[Stored items]
=-=-=-=-=
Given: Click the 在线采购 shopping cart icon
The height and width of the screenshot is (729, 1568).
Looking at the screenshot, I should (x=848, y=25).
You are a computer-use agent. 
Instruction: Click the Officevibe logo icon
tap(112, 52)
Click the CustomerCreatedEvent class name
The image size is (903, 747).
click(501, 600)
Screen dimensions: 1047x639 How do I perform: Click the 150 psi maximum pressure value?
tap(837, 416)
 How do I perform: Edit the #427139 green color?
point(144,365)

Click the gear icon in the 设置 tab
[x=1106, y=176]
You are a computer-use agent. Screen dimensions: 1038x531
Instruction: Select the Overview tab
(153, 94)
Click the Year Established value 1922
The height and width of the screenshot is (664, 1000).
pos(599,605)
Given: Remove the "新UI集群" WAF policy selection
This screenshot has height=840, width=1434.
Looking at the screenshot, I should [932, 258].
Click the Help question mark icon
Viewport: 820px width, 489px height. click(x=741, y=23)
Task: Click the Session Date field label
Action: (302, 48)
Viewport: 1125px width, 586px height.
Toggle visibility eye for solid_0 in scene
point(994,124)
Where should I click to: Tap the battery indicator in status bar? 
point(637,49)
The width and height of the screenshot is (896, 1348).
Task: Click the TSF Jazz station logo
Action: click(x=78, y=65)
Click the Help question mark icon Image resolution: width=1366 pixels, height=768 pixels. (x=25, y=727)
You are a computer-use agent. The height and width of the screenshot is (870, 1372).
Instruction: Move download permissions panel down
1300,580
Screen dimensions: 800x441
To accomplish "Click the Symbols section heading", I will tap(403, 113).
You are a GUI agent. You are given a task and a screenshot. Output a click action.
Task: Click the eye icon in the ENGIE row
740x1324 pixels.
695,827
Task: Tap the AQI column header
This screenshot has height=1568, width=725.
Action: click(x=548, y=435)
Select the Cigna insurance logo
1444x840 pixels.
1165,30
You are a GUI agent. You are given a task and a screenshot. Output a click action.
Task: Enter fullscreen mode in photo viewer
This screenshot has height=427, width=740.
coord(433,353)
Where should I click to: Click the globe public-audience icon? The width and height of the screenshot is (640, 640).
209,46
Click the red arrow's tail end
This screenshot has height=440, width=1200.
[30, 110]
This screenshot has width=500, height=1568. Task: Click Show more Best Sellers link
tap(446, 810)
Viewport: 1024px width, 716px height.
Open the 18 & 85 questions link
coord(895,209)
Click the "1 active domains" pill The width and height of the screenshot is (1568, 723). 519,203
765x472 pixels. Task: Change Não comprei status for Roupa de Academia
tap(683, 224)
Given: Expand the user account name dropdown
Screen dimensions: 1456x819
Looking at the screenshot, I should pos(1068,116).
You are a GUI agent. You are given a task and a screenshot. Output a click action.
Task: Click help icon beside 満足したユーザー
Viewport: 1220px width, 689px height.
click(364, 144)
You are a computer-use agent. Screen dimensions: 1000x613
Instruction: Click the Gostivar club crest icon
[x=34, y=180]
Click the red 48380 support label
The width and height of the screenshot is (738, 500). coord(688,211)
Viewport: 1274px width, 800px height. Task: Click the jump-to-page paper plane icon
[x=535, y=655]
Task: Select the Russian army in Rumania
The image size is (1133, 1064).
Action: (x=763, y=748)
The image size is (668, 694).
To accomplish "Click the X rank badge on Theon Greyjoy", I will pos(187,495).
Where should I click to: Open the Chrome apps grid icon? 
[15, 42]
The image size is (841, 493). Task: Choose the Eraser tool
=-=-=-=-=
> Prompt
Could you quote every record above verbatim, keeping each line as it appears?

> Completed exercise
Given: Click the 在线采购 shopping cart icon
The height and width of the screenshot is (729, 1568).
Looking at the screenshot, I should (x=848, y=25).
You are a computer-use agent. 
Instruction: Click the Officevibe logo icon
tap(112, 52)
Click the CustomerCreatedEvent class name
The image size is (903, 747).
click(501, 600)
Screen dimensions: 1047x639 How do I perform: Click the 150 psi maximum pressure value?
tap(837, 416)
 How do I perform: Edit the #427139 green color?
point(144,365)

Click the gear icon in the 设置 tab
[x=1106, y=176]
You are a computer-use agent. Screen dimensions: 1038x531
Instruction: Select the Overview tab
(153, 94)
Click the Year Established value 1922
The height and width of the screenshot is (664, 1000).
pos(599,605)
Given: Remove the "新UI集群" WAF policy selection
This screenshot has height=840, width=1434.
Looking at the screenshot, I should [932, 258].
Click the Help question mark icon
Viewport: 820px width, 489px height. click(x=741, y=23)
Task: Click the Session Date field label
Action: (302, 48)
Viewport: 1125px width, 586px height.
Toggle visibility eye for solid_0 in scene
point(994,124)
Where should I click to: Tap the battery indicator in status bar? 
point(637,49)
The width and height of the screenshot is (896, 1348).
Task: Click the TSF Jazz station logo
Action: click(x=78, y=65)
Click the Help question mark icon Image resolution: width=1366 pixels, height=768 pixels. (x=25, y=727)
You are a computer-use agent. The height and width of the screenshot is (870, 1372).
Instruction: Move download permissions panel down
1300,580
Screen dimensions: 800x441
To accomplish "Click the Symbols section heading", I will tap(403, 113).
You are a GUI agent. You are given a task and a screenshot. Output a click action.
Task: Click the eye icon in the ENGIE row
740x1324 pixels.
695,827
Task: Tap the AQI column header
This screenshot has height=1568, width=725.
Action: click(x=548, y=435)
Select the Cigna insurance logo
1444x840 pixels.
1165,30
You are a GUI agent. You are given a task and a screenshot. Output a click action.
Task: Enter fullscreen mode in photo viewer
This screenshot has height=427, width=740.
coord(433,353)
Where should I click to: Click the globe public-audience icon? The width and height of the screenshot is (640, 640).
209,46
Click the red arrow's tail end
This screenshot has height=440, width=1200.
[30, 110]
This screenshot has width=500, height=1568. Task: Click Show more Best Sellers link
tap(446, 810)
Viewport: 1024px width, 716px height.
Open the 18 & 85 questions link
coord(895,209)
Click the "1 active domains" pill The width and height of the screenshot is (1568, 723). 519,203
765x472 pixels. Task: Change Não comprei status for Roupa de Academia
tap(683, 224)
Given: Expand the user account name dropdown
Screen dimensions: 1456x819
Looking at the screenshot, I should pos(1068,116).
You are a GUI agent. You are given a task and a screenshot. Output a click action.
Task: Click help icon beside 満足したユーザー
Viewport: 1220px width, 689px height.
click(364, 144)
You are a computer-use agent. Screen dimensions: 1000x613
Instruction: Click the Gostivar club crest icon
[x=34, y=180]
Click the red 48380 support label
The width and height of the screenshot is (738, 500). coord(688,211)
Viewport: 1274px width, 800px height. Task: Click the jump-to-page paper plane icon
[x=535, y=655]
Task: Select the Russian army in Rumania
The image size is (1133, 1064).
Action: (x=763, y=748)
The image size is (668, 694).
To accomplish "Click the X rank badge on Theon Greyjoy", I will pos(187,495).
Where should I click to: Open the Chrome apps grid icon? 
[15, 42]
The image size is (841, 493). Task: Choose the Eraser tool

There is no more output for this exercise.